Find the distance between the two (obviously parallel) lines below where $\alpha ,\beta \in \mathbb R$ are scalars. $$\text{Line #1}:\begin{bmatrix}0\\1\\2\end{bmatrix}+\alpha\begin{bmatrix}1\\1\\0\end{bmatrix},\text{Line #2}:\begin{bmatrix}1\,\\-1\\3\,\end{bmatrix}+\beta\begin{bmatrix}1\\1\\0\end{bmatrix}$$
How do I find the required distance? Please give me advice.
On
Pick point on the first line.
$P_{1}= [1,2,2]$
Pick point with parameter $\beta$.
$P_{2}= [1,-1,3] + \beta[1,1,0]$
Make a function $ f$($\beta$) which describes distance between these two points.
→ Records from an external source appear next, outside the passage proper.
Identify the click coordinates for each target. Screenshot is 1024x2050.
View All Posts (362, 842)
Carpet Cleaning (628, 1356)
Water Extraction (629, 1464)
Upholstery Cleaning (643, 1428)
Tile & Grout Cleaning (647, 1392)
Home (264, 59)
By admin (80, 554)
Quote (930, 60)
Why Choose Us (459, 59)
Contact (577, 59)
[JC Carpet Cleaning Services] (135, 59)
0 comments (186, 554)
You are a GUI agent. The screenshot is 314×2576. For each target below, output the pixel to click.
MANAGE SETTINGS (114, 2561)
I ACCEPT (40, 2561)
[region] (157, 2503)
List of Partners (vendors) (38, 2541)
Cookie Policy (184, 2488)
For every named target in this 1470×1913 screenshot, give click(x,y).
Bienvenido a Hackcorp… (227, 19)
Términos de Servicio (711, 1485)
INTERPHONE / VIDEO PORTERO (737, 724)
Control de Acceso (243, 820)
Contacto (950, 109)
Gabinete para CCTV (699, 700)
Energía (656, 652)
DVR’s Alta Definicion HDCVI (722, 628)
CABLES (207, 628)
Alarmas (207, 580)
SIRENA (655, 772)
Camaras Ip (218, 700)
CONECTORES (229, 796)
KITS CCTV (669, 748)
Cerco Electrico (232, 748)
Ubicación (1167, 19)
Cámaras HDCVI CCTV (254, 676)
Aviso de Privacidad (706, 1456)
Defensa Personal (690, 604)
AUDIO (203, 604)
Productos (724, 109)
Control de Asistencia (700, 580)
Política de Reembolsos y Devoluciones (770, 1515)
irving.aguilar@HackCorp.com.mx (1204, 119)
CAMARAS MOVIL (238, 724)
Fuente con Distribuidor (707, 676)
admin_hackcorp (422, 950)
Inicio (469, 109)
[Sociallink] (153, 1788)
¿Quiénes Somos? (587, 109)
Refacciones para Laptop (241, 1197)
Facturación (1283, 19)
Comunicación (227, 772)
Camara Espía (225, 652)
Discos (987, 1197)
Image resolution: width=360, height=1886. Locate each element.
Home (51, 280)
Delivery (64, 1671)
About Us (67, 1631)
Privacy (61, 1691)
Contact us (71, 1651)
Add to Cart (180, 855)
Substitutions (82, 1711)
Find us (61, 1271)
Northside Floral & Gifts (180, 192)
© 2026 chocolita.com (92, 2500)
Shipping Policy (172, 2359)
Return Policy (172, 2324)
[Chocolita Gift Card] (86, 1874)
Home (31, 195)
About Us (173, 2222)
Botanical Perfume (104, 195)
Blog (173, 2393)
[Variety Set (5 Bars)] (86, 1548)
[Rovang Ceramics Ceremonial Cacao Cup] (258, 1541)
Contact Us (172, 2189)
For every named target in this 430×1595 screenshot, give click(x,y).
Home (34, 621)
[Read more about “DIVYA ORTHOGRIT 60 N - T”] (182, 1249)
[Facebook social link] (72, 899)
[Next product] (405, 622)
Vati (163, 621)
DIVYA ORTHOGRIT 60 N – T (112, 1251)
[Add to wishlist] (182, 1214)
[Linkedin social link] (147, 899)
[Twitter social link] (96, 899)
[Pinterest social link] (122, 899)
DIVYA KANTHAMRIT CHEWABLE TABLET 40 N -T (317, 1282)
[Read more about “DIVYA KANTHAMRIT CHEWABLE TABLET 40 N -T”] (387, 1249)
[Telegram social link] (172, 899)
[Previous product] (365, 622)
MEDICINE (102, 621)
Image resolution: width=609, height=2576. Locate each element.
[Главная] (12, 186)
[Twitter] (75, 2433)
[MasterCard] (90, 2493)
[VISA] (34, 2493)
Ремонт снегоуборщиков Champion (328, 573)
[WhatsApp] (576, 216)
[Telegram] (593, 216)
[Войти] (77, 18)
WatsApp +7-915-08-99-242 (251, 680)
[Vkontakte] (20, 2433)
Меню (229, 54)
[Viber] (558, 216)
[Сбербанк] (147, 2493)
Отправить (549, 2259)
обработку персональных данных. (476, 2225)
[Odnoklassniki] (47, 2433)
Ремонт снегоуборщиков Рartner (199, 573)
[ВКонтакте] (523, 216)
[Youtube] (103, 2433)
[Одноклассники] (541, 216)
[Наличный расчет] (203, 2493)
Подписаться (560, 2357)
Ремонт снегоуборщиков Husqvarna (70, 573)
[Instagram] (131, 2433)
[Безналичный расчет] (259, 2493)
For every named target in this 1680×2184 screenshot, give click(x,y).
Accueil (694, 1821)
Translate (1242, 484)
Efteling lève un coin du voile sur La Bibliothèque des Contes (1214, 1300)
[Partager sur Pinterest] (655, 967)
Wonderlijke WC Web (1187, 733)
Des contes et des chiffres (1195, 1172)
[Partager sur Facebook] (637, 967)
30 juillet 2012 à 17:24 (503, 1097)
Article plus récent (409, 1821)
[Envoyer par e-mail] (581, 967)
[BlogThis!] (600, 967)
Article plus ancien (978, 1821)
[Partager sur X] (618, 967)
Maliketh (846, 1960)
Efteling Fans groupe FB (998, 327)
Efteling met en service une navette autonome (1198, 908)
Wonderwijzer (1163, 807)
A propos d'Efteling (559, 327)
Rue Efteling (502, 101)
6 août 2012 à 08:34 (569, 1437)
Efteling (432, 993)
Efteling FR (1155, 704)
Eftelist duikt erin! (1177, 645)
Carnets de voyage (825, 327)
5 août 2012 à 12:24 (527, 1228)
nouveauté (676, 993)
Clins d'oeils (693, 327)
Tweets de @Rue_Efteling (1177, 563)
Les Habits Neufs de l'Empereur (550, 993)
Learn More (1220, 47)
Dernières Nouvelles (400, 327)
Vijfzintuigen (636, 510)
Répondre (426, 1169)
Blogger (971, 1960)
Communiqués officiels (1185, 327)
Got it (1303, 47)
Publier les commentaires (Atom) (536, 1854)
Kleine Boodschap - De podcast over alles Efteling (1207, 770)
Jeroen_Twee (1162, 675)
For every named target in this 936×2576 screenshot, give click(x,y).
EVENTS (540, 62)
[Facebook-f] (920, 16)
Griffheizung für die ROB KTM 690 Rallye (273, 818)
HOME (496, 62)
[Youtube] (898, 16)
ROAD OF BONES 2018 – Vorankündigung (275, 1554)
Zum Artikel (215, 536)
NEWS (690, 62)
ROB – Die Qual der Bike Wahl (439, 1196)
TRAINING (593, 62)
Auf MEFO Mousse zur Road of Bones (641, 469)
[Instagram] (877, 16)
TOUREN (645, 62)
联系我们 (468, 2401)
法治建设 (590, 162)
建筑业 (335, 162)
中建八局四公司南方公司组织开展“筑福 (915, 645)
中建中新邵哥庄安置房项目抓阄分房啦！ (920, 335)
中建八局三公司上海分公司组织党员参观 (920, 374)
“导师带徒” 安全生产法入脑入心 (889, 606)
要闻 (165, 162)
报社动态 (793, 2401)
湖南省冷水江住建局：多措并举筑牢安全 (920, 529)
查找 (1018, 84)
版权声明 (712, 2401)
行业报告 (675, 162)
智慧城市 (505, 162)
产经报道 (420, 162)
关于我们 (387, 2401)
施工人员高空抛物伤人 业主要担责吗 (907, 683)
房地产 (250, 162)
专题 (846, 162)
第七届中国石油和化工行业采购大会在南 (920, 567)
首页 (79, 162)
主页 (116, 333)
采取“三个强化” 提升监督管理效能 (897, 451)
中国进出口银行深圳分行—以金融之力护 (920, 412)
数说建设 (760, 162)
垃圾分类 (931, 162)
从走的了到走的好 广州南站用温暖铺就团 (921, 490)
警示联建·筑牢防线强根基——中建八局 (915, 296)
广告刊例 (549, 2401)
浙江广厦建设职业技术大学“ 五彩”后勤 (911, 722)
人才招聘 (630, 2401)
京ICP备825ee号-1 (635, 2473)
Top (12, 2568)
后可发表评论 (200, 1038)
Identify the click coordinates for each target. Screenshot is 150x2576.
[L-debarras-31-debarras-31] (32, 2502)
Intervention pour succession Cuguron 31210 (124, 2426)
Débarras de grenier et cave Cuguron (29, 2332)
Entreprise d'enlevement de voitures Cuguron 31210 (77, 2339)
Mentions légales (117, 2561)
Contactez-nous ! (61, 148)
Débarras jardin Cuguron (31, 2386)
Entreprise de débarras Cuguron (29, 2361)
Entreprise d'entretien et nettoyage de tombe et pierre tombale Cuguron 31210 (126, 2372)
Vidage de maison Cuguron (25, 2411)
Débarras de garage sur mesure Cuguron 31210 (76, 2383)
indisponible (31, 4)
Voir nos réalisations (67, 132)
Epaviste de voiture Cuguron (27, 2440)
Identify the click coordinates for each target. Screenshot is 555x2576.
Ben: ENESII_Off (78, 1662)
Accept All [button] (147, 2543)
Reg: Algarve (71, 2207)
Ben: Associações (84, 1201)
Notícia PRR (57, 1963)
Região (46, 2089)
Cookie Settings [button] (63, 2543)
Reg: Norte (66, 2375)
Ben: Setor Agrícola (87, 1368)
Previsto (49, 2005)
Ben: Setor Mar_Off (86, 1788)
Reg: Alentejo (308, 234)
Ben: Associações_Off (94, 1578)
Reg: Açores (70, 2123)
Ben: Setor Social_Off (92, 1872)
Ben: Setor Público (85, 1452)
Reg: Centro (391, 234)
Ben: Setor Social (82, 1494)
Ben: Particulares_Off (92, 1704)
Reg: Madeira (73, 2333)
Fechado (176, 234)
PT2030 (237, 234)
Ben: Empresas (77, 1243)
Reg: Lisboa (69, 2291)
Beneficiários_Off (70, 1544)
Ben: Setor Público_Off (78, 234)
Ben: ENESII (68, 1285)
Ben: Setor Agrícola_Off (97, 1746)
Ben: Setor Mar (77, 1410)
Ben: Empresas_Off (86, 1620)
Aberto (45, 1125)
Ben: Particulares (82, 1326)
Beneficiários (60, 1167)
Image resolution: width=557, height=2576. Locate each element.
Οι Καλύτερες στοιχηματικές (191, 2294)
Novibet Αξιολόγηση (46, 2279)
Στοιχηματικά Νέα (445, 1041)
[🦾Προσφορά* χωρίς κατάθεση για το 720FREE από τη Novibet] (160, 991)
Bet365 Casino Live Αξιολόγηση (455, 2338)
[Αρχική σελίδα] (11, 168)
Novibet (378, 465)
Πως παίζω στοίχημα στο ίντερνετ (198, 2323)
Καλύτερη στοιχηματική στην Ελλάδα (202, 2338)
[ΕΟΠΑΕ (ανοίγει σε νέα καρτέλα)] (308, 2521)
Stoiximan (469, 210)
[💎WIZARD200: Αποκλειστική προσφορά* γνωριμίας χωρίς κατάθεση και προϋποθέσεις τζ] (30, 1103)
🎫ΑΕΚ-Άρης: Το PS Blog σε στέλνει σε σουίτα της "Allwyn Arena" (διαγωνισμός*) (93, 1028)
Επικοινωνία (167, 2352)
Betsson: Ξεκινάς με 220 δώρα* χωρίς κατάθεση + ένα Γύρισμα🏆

$ f(\beta) = $ $\sqrt[]{ (1-1-\beta)^2 + (2+1-\beta)^2 + (2-3)^2 }$
Find minimum of this function.
min$f(\beta) = \sqrt{11\over2}$
So the distance is $\sqrt{11\over2}$
$$$$$$$$ --- how to find minimum:
square function is strictcly monotonic, and values of function under square root $\in R+$ so we can find min of
$ f(\beta) = { (1-1-\beta)^2 + (2+1-\beta)^2 + (2-3)^2 }$
simplify
$ f(\beta) = 2\beta^2 - 6\beta + 10 $
this function has minimum which is y of the vertex of parabola
y = $[-\Delta]\over{4a}$
$\Delta = b^2 - 4ac$
so we have $\Delta= 36-4\times 2 \times 10 = -44$
min f($\beta$)=$\sqrt{y}$= $ \sqrt{44\over 8} $=$ \sqrt{11\over2}$
If you know the angle between your lines and $OX$, you can rotate the lines to make them parralel with $OX$ or $OY$.
After this, just calculate the difference between the cordinates.